The things I'm currently planning to try are:

  • Revisit type-profiling instruction operands and generate type-specific code; The last attempt did not went well maybe because it increases the number of VM instructions. Maybe we'd be able to profile the same thing without having many instructions.
  • Instance variable optimization for core-classes and their subclasses (VM-level preparation is done in Ruby 2.7, but JIT-level support is not done yet)
  • Optimize getconstant; We haven’t touched this in JIT yet and maybe we can do something. To make constant folding happen in the future, we should be able to optimize constant references in per-instruction level first.

Some more places are theoretically inlinable but not implemented to be inlined yet. Example things are:

  • `super`; We attempted to implement VM-level method cache (prerequisite for JIT-level inlining) in Ruby 2.7, but we got a bug and abandoned it. We should debug the bug and introduce it again.
  • C methods; Because it's hard to just rewrite C methods to Ruby methods without degrading the method's performance on VM, we'd need to continue to maintain things in C. Then we should consider supporting method inlining for C methods too, at least for methods used very often.
  • Inlining Ruby methods with local variables; Explained above. It's just waiting to be implemented.

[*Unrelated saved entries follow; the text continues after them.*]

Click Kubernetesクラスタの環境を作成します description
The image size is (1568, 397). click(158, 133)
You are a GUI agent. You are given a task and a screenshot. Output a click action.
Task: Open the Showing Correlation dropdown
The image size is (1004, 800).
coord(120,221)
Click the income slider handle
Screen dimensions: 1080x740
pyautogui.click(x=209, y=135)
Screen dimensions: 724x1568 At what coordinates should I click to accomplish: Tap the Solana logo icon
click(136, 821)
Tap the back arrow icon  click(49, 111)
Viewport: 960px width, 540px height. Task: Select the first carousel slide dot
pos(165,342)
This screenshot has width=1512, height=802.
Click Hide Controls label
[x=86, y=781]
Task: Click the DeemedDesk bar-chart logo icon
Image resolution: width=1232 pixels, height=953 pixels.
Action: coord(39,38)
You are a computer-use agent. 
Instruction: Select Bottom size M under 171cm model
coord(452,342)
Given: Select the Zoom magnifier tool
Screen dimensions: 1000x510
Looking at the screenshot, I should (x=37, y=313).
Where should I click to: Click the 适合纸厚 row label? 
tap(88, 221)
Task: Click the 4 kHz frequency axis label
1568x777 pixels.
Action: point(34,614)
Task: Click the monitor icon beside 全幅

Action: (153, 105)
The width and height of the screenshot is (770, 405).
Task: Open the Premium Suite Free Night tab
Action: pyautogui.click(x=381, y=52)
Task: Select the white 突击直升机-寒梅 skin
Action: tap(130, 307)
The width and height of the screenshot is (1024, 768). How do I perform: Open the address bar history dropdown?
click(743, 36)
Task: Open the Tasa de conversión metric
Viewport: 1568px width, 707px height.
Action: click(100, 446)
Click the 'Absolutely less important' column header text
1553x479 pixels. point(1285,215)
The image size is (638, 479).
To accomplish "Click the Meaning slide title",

Not only inlining unblocks C compiler's optimizations, but also specializing code for inlining itself sometimes gives faster code because some values will be inlined in generated code instead of read from memory.

Things like allocating objects on stack and omitting frames for inlined C method would be blocked by the inability to know the behavior of C code. To unblock these optimizations, Ruby 3.0 should have a way to identify C method's behavior automatically.

As the first step, I'd like to have following attributes in C methods:

  • pure (a.k.a. "leaf" in YARV instructions); It doesn't call another arbitrary method.
  • noescape; We'd like to know whether a specific receiver or argument is not escaped by calling a C method.

Just adding the attributes is easy, but to avoid providing false information, we need to somehow automatically verify the information. @shyouhei did a good job for verifying "leaf" attribute in VM instructions on CI, and I hope we can do a similar thing in these new attributes too.